Electrical and Computer Engineering professors Jimmy Zhu and T.E. (Ed) Schlesinger presented invited keynote talks at the Asia-Pacific Data Storage Conference in Hsinchu, Taiwan, Aug. 28 - 30. Zhu, director of the Data Storage Systems Center, will give the opening presentation on "Thermal and Current Driven Noise in Magnetoresistive Sensors." Schlesinger, head of ECE, will present on "Challenges in Optical Recording Technology." The conference will cover a broad range of topics in magnetic and optical information storage.
Science Spectrum magazine's 2006 Emerald Honors award winners, presented to the top minorities in science, include ECE Professor Shawn Blanton for Educational Leadership and ECE alumnus Abhijit Mahalanobis (Ph.D. 1987), who was named "Scientist of the Year." The recipients will be featured in Science Spectrum and presented with their awards at the Minorities in Research Science Conference in Baltimore this September.
Institute for Complex Engineered Systems (ICES) and Center for Sensed Critical Infrastructure Research (CenSCIR) co-directors Jim Garrett and Jose M.F. Moura welcome Matthew Sanfilippo as the newly created Executive Director of CenSCIR. Sanfilippo, who began the position in July, brings "an extraordinary mixture of knowledge and experience in engineering of infrastructure systems, deployment of computer technologies in engineering applications, venture capital experience, start-up business-model development and organizational leadership," says Garrett. For further information, read announcement.
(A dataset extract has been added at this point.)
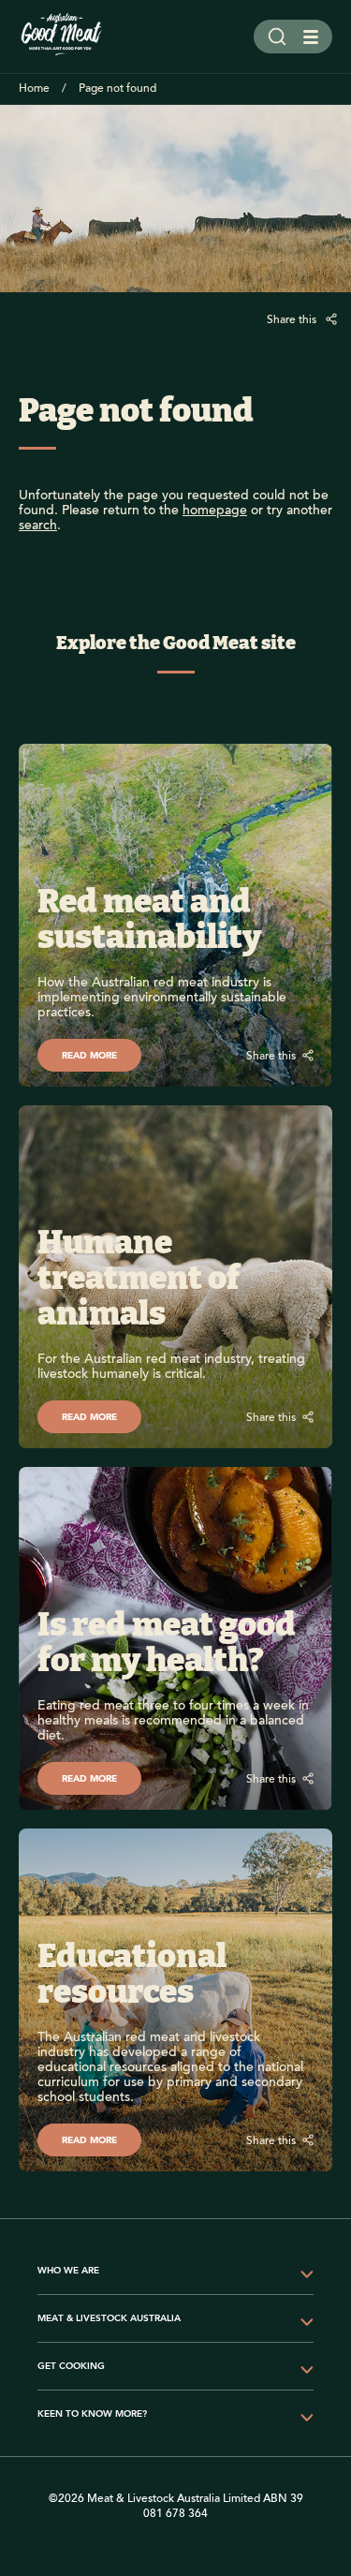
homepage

Robert P. Kail, senior associate dean of Carnegie Mellon in Qatar, has retired after more than 37 years of service with the university. At Carnegie Mellon, Kail played a critical role in formulating and implementing strategic plans for the College of Engineering and was responsible for the undergraduate engineering academic program and students. In Qatar, he oversaw admissions and student affairs and was one of the key staff involved in developing the Qatar campus initiative. "Bob could always be counted on to provide thoughtful insight that reflected perfectly the ethos of Carnegie Mellon," said Chuck Thorpe, dean of Carnegie Mellon Qatar. "His empathy for others, his ability to listen, his good nature and sense of humor will be sorely missed."
ECE graduate student Ahren Studer won a best student paper award at the international conference on Applied Cryptography and Network Security in Singapore,in June 2006. His paper, "Adaptive Detection of Local Scanners," was also his master's thesis, completed under the direction of his faculty advisor, Chenxi Wang.
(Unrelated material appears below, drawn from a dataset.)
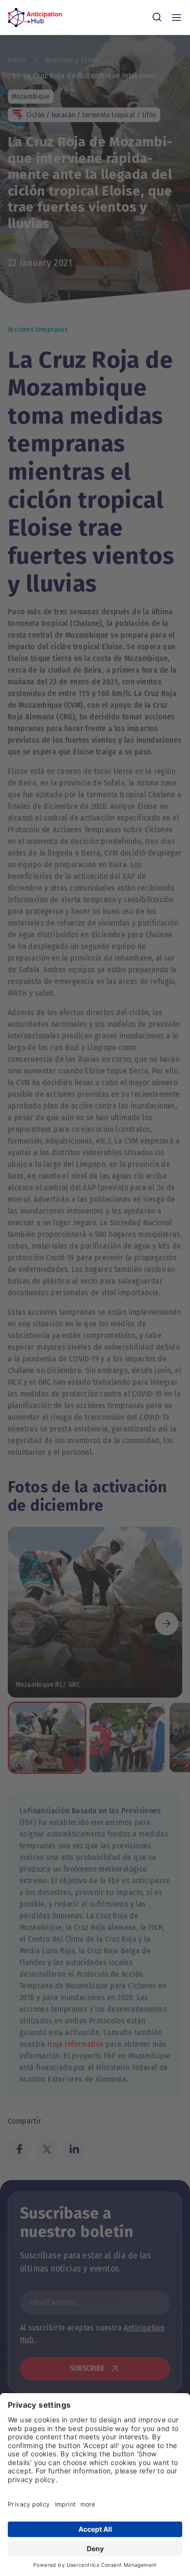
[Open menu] (176, 17)
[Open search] (157, 17)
The Institute for Complex Engineered Systems (ICES) has awarded the 2006 Dowd-ICES Fellowships to Chao-Min Cheng and Sinan Filiz of Mechanical Engineering, Paul Glass of Biomedical Engineering and JitKang Lim of Chemical Engineering.
James Bain, associate director of the Data Storage Systems Center (DSSC), received one of three best poster awards at the MagnetoOptic Recording International Symposium (MORIS) in Tomiura, Japan. His poster, "Side-Track Erasure and Wide Magnetic Pole HAMR Write Heads," was based on his invited talk.
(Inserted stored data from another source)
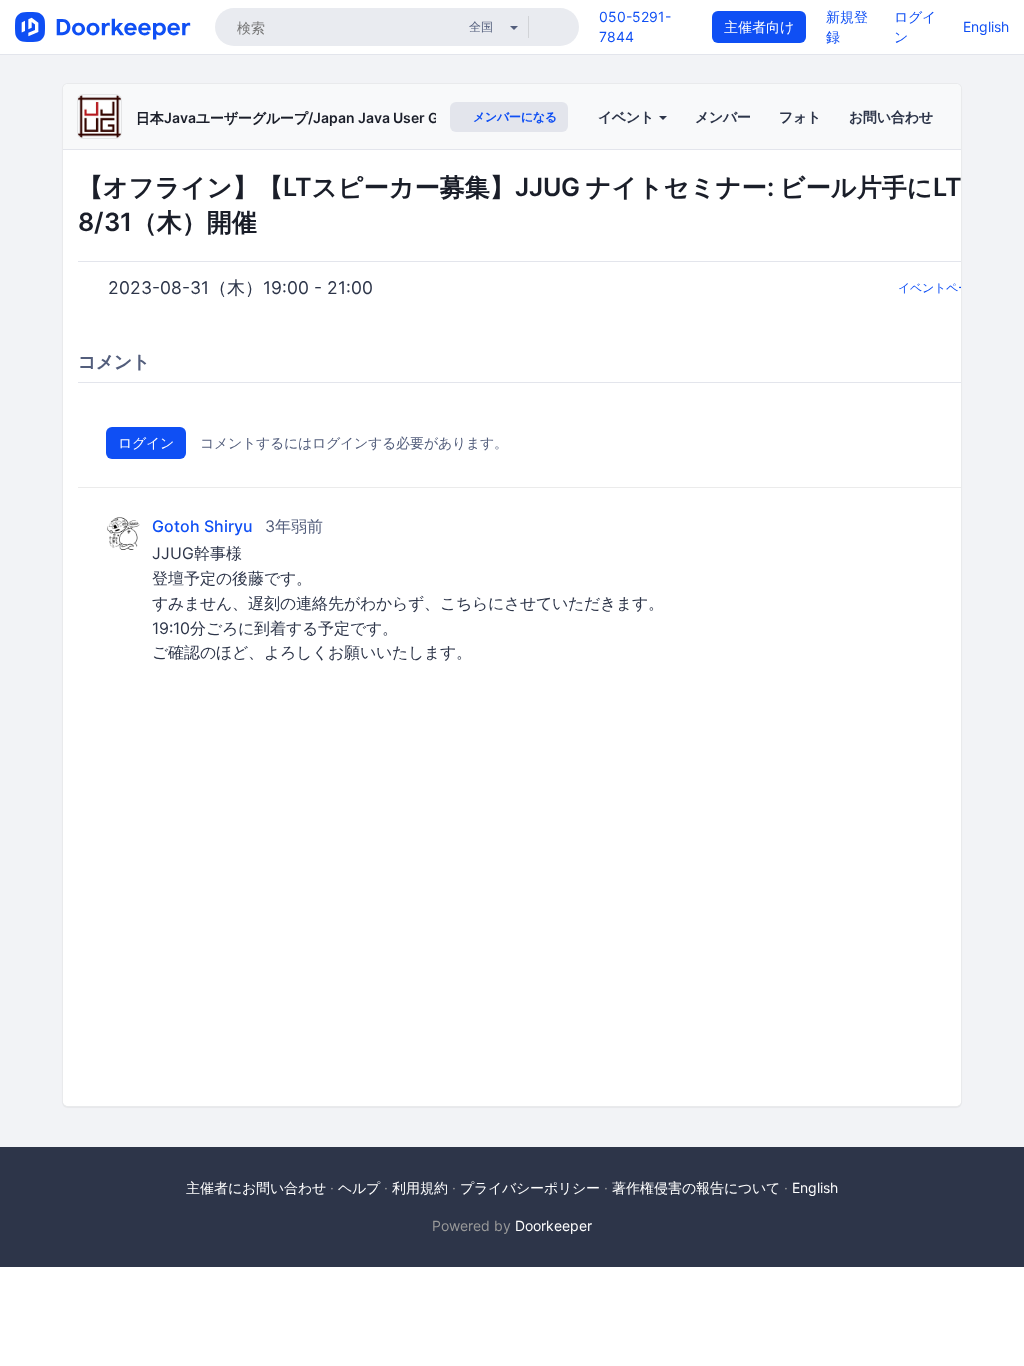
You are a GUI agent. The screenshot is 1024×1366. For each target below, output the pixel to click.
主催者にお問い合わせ (256, 1187)
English (986, 26)
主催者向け (759, 26)
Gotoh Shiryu (202, 527)
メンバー (723, 116)
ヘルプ (359, 1187)
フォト (800, 116)
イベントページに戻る (958, 287)
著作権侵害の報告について (696, 1187)
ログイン (146, 442)
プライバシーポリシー (530, 1187)
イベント (627, 116)
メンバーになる (513, 116)
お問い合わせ (891, 116)
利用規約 (420, 1187)
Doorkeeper (553, 1225)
Associate Professor of ECE Diana Marculescu has been elected vice chair for Special Interest Group (SIG) Development on the executive committee of the Association for Computing Machinery's (ACM) SIG Governing Board.
Daniel Siewiorek, Buhl University Professor of ECE and Computer Science, earned the 2006 Outstanding Contribution Award from ACM SIGMOBILE for pioneering contributions to wearable and context-aware computing. ACM SIGMOBILE is the Association for Computing Machinery's Special Interest Group on Mobility of Systems, Users, Data and Computing. Siewiorek received the award at the MobiSys 2006 conference in Uppsala, Sweden, during which he gave the keynote speech.
MechE Professor Jonathan Cagan, chief technologist and co-founder of DesignAdvance, and Peter Boatwright, associate professor of marketing at the Tepper School of Business, delivered speeches at the Pittsburgh Technology Council's "Innovation Day" on June 6. Cagan gave the keynote address. Cagan and Boatwright coauthored the book "The Design of Things to Come-How Ordinary People Create Extraordinary Products."